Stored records
----

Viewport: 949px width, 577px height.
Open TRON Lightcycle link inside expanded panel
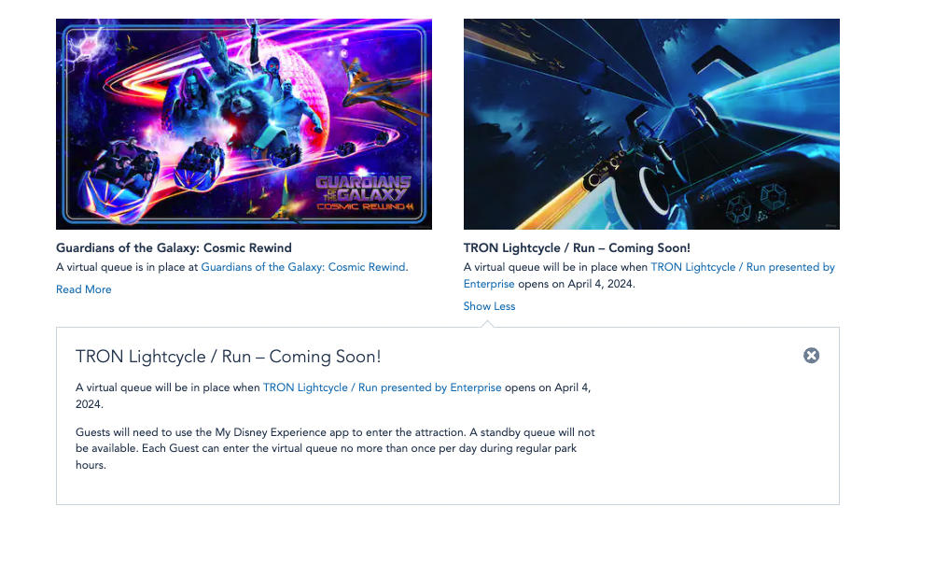pos(382,387)
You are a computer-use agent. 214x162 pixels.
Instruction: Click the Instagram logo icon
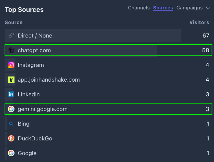coord(11,65)
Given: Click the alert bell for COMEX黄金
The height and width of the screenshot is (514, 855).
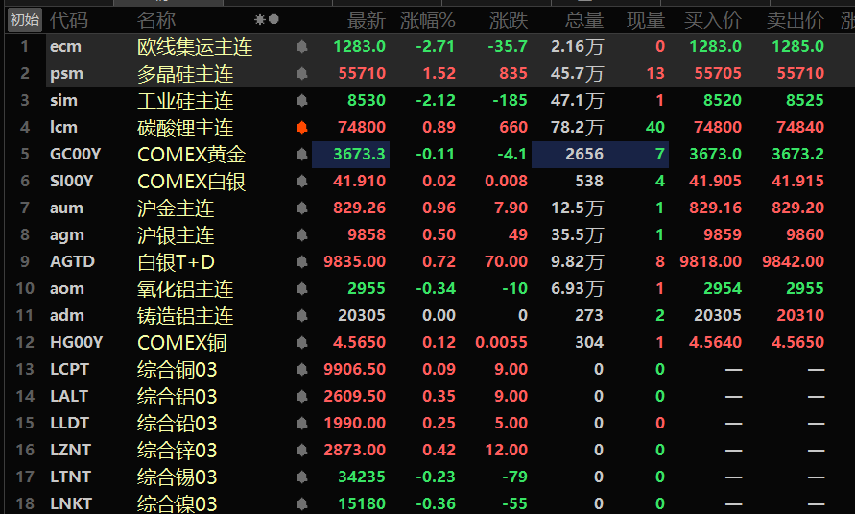Looking at the screenshot, I should [x=302, y=154].
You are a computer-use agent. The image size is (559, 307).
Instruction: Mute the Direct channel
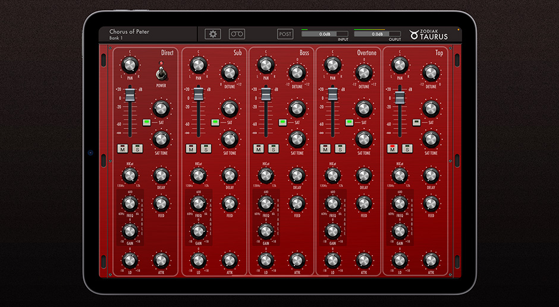[x=123, y=149]
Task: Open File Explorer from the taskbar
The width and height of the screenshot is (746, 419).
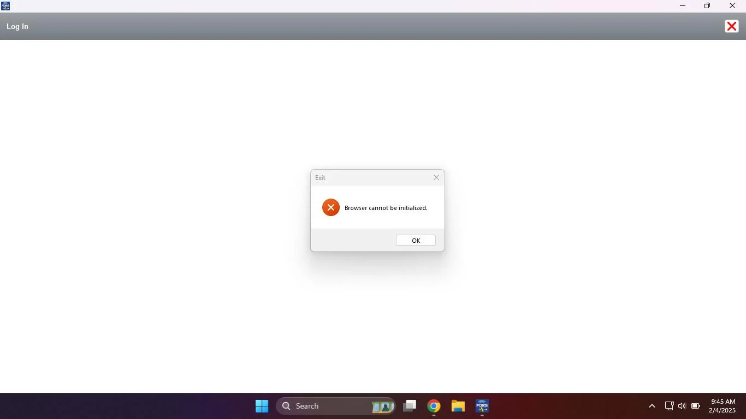Action: coord(458,406)
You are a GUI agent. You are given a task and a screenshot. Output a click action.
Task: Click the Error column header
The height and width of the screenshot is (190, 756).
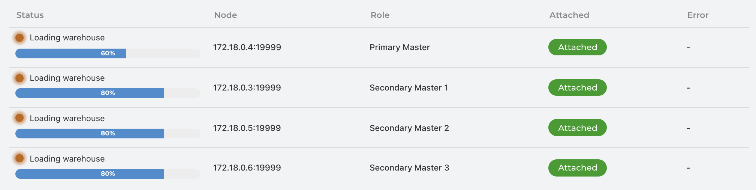698,15
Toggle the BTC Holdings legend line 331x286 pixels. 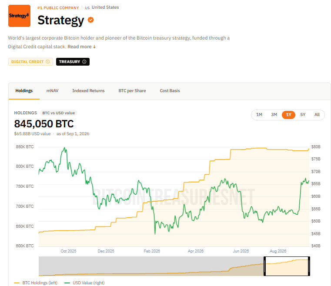(17, 283)
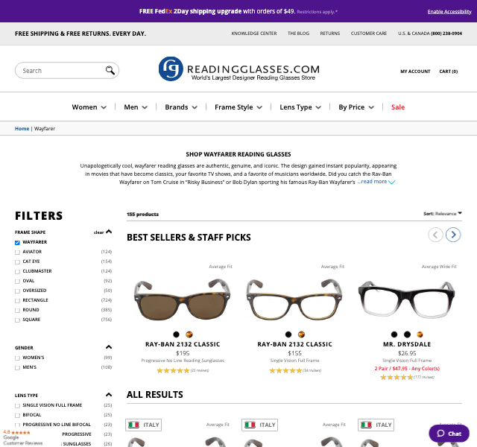Open the Sort by Relevance dropdown
Viewport: 477px width, 447px height.
coord(442,214)
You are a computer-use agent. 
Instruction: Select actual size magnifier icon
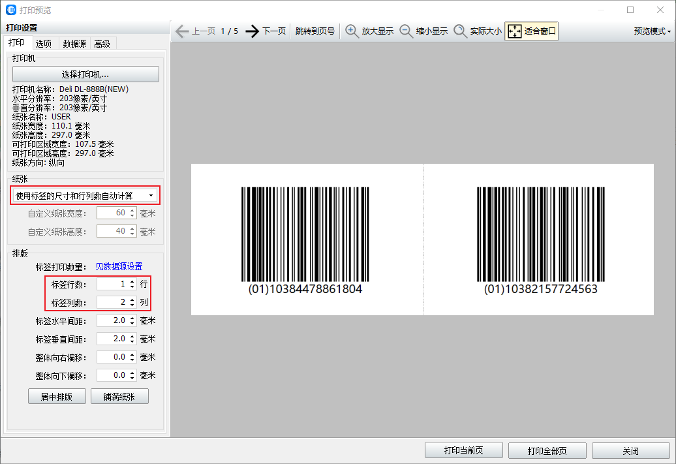(x=460, y=31)
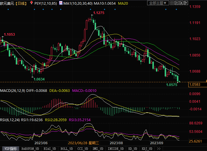This screenshot has height=151, width=207.
Task: Select the BARUPDN_UD indicator tab
Action: pos(30,149)
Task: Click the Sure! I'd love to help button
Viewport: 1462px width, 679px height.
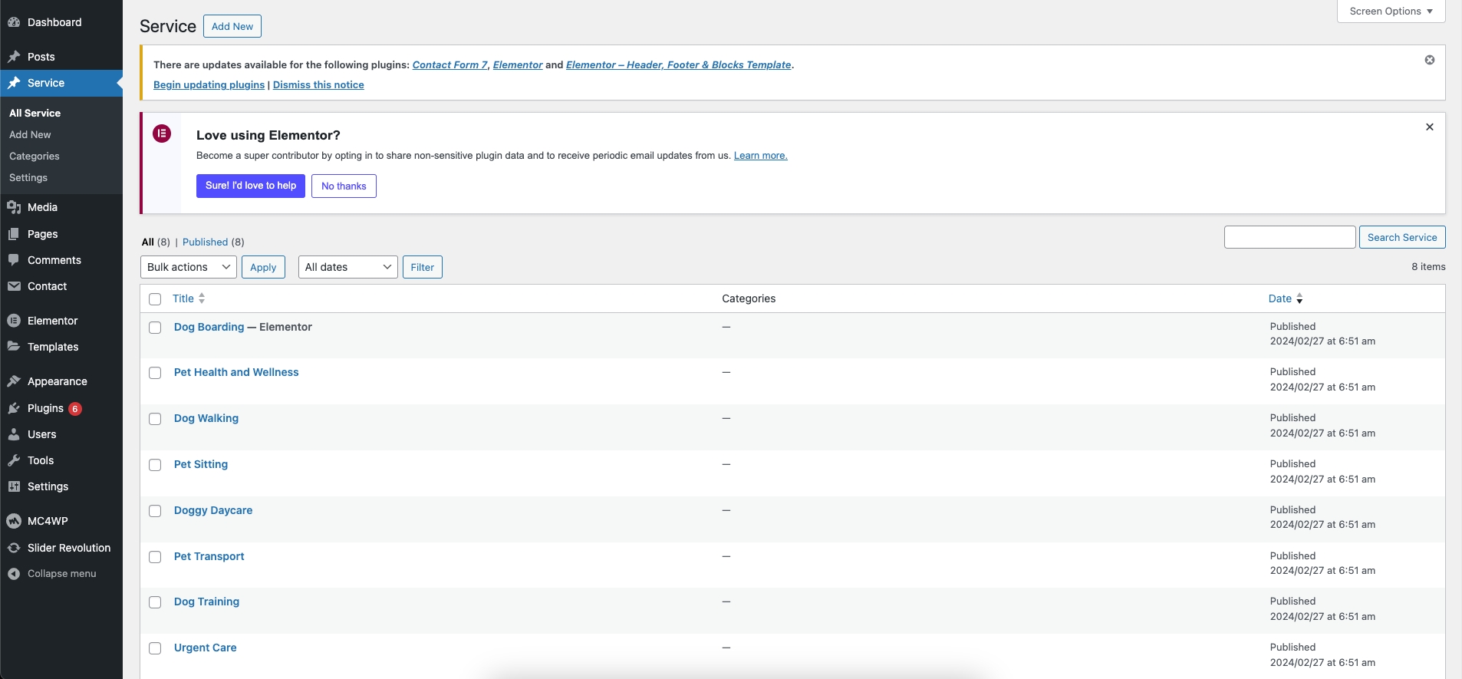Action: tap(251, 186)
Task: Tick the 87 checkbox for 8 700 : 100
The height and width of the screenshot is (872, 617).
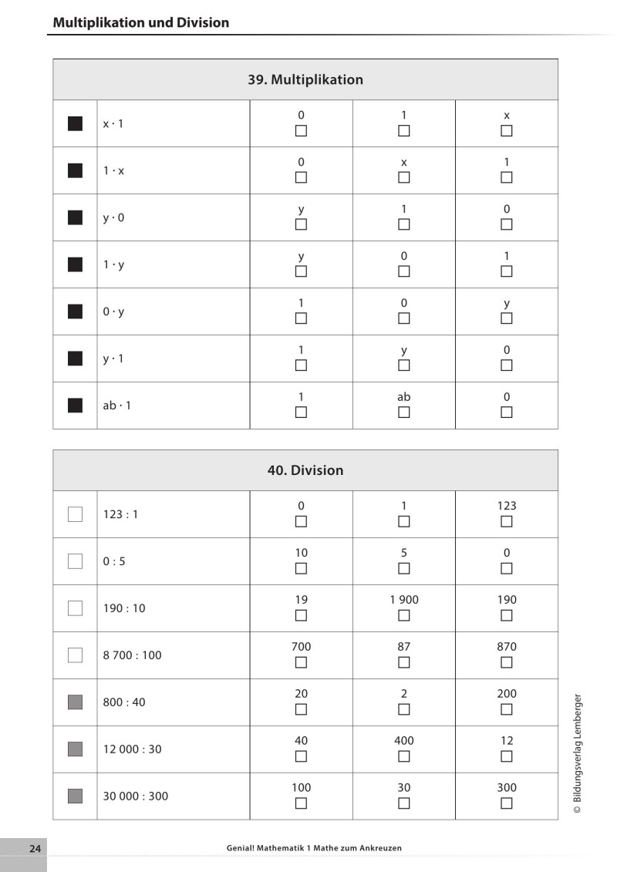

----

▶ [About this exercise]
A word-for-word copy is required of the lines above from the line with "Task: Click the Sure! I'd love to help button" through the last line of the data; no other lines and no pictures belong in it.

▶ [Output for this exercise]
Task: Click the Sure! I'd love to help button
Viewport: 1462px width, 679px height.
Action: tap(251, 186)
Task: Tick the 87 checkbox for 8 700 : 100
The height and width of the screenshot is (872, 617).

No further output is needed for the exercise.